To « self-insure » an organisation may simply create a fund internally from which transfers can be made to general reserves in the event of a loss. This is not necessarily a good use of capital and may incur an important opportunity cost as the capital may be better used in developing the business itself. It does, however, avoid insurance premium taxes and other government levies applicable (assuming the circumstances in which losses are funded are appropriately structured).
A more formal way to self-insure is to create what is in effect a subsidiary insurance company, or “captive insurer” whose principal business is transacting insurance on the parent’s internal risk exposures. This can be positioned tax-effectively and bear all or part of the cost of risk exposures where these become claims. A captive can gain access into the wholesale (reinsurance) market, to protect itself and the parent against high-value losses. Through this medium the organisation can again smooth loss experience over time.

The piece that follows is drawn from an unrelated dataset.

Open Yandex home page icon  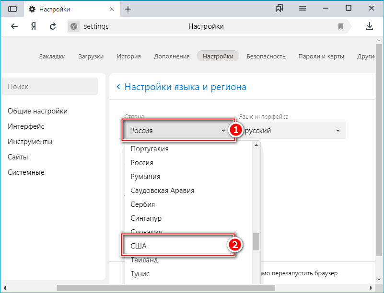34,26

The captive must be capitalised adequately, that is, it must hold sufficient funds to meet all foreseeable losses. The decision to proceed with the formation of a captive will need to embrace the cost of that capital as well as the costs of setting up, resourcing, managing and maintaining the company. The captive represents a long-term investment for the parent, not least because it may be some years before the benefits return in profitability terms.
The captive must meet the standards of international financial regulators and local financial and corporate governance regulations, including the important changes in financial reporting recently introduced, when consolidated into the parent’s results .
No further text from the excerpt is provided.